- Relator(a)
- Ministro Benedito Gonçalves
- Órgão julgador
- Primeira Turma
- Data do julgamento
- 16/04/2015
- Data de publicação
- 24/04/2015
STJ – Acórdão, Rel. Ministro Benedito Gonçalves, Primeira Turma, j. 16/04/2015, p. 24/04/2015
TRIBUTÁRIO, EMPRESARIAL E PROCESSUAL CIVIL. AGRAVO REGIMENTAL NO AGRAVO EM RECURSO ESPECIAL. EXECUÇÃO FISCAL. PENHORA DE ATIVOS FINANCEIROS. SUPERVENIÊNCIA DE PEDIDO DE RECUPERAÇÃO JUDICIAL PELA PARTE EXECUTADA. CANCELAMENTO DA ORDEM DE CONSTRIÇÃO. POSSIBILIDADE, A DEPENDER DA ANÁLISE DO CASO PELO JUÍZO DA EXECUÇÃO EM COOPERAÇÃO COM O JUÍZO FALIMENTAR. EXAME DE FATOS E PROVAS. SÚMULA N. 7 DO STJ. 1. O entendimento jurisprudencial do Superior Tribunal de Justiça é no sentido de que não são adequados, em execução fiscal, os atos de constrição que, afetando de alguma forma o patrimônio da sociedade empresária, possa colocar em risco o plano de recuperação judicial. A respeito: AgRg no CC 129.622/ES, Segunda Seção, Rel. Ministro Raul Araújo, DJe 29/09/2014; AgRg no CC 125.205/SP, Rel. Ministro Marco Buzzi, Segunda Seção, DJe 03/03/2015; AgRg no REsp 1462032/PR, Rel.

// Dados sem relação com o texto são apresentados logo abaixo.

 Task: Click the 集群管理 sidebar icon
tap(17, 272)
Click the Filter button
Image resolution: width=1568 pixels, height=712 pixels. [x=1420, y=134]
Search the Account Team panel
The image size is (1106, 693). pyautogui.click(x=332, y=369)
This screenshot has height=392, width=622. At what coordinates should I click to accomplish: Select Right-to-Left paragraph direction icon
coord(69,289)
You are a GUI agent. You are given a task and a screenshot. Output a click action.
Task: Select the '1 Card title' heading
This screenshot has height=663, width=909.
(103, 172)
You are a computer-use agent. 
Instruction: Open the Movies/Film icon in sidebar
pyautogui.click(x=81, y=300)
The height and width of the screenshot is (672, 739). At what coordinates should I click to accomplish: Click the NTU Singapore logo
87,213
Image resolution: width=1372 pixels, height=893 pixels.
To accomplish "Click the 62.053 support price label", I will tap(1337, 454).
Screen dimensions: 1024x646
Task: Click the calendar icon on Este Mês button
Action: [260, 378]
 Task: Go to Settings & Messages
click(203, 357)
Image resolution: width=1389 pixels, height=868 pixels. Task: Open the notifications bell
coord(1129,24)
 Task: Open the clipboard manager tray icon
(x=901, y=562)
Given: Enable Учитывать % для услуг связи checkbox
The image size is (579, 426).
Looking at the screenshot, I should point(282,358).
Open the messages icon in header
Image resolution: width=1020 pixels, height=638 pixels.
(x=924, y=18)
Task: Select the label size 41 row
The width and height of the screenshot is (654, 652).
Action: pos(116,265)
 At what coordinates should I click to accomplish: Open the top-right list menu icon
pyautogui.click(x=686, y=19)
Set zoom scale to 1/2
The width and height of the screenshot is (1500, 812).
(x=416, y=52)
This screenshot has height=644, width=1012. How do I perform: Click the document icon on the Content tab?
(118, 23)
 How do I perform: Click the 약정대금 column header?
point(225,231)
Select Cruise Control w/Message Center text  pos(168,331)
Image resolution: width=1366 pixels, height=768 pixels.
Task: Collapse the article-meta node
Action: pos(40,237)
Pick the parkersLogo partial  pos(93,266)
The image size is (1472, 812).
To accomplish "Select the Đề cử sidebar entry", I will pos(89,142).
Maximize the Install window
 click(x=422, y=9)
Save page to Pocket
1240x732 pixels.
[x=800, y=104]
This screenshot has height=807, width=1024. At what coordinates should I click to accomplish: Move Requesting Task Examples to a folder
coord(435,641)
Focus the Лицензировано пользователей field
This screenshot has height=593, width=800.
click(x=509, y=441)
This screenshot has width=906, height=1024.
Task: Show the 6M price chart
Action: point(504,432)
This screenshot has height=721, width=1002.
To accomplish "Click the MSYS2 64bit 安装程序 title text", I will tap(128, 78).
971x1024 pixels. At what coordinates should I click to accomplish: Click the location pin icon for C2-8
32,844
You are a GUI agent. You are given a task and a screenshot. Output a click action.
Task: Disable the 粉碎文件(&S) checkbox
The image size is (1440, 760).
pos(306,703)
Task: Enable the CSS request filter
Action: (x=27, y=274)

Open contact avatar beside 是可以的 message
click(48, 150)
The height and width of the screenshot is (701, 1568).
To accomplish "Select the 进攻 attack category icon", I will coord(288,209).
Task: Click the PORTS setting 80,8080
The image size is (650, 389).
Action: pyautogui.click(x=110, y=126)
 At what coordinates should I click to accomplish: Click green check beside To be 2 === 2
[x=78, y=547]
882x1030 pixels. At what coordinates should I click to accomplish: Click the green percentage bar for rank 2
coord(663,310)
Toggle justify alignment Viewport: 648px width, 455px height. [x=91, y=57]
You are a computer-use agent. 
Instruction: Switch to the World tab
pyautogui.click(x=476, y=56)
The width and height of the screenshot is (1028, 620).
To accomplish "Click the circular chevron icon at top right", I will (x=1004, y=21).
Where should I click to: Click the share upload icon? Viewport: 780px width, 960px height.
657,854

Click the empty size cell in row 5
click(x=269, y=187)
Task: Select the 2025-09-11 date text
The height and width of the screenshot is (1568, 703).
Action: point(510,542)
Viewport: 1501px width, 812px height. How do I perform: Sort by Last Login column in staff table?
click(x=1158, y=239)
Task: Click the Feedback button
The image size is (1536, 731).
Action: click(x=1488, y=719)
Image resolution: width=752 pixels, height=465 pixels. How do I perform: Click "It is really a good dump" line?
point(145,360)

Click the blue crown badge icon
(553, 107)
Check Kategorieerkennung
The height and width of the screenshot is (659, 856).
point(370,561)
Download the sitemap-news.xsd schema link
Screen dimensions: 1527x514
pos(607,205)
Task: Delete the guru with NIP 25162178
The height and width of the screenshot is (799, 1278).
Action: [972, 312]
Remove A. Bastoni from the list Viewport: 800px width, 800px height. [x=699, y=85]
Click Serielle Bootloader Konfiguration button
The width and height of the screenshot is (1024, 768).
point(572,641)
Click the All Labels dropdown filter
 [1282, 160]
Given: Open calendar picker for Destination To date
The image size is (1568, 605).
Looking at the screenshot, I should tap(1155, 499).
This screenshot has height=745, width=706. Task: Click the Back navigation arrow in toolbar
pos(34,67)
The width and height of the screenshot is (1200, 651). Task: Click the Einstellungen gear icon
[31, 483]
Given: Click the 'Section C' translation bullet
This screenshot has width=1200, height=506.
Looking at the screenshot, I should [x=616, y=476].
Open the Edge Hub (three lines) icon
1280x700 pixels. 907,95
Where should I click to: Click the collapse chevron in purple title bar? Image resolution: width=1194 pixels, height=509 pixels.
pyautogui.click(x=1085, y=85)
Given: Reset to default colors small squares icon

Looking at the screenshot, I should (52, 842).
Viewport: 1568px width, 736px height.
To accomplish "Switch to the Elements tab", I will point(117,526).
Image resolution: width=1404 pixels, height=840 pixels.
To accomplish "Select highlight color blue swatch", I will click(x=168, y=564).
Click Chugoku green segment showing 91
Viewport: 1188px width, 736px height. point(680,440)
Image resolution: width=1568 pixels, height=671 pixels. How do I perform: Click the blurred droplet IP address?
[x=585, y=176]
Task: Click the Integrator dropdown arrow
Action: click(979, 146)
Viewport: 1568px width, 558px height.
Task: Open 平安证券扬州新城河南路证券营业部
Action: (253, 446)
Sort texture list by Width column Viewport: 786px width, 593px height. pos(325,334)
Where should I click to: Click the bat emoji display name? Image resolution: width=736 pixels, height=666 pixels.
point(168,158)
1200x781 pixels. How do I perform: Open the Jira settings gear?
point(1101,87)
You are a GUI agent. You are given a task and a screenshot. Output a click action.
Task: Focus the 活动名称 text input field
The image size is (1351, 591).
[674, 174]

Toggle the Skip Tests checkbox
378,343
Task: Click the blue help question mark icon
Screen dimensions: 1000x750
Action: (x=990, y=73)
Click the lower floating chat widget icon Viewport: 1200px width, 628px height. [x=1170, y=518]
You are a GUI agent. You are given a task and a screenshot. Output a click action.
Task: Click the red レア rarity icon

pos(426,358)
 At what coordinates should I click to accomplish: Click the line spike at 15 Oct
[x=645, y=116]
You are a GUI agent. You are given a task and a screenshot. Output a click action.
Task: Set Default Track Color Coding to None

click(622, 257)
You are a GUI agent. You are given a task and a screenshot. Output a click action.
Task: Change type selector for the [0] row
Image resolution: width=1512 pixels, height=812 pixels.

Ministro Mauro Campbell Marques, Segunda Turma, DJe 12/02/2015; AgRg no REsp 1453496/SC, Rel. Ministro Napoleão Nunes Maia Filho, Primeira Turma, DJe 29/09/2014; EDcl no AgRg no CC 132.094/AM, Rel. Ministro Moura Ribeiro, Segunda Seção, DJe 16/12/2014. 2. Nessa linha, a exigência de apresentação de certidões negativas de débitos tributários pela sociedade que postula recuperação judicial (art. 57 da Lei n. 11.101/2005) não impede que o juízo da execução fiscal, ajuizada anteriormente à crise financeira, analisando a situação fático-jurídica, decida pelo cancelamento da penhora de ativos financeiros. 3. A análise sobre a adequação do cancelamento da penhora só pode ser feita pelo juízo da execução, em cooperação com o juízo responsável pelo acompanhamento da recuperação judicial. Por força do entendimento da Súmula n. 7 do STJ, o recurso especial não serve à verificação da necessidade da penhora on line. 4. Agravo regimental não provido. (AgRg no AREsp n. 549.795/RJ, relator Ministro Benedito Gonçalves, Primeira Turma, julgado em 16/4/2015, DJe de 24/4/2015.)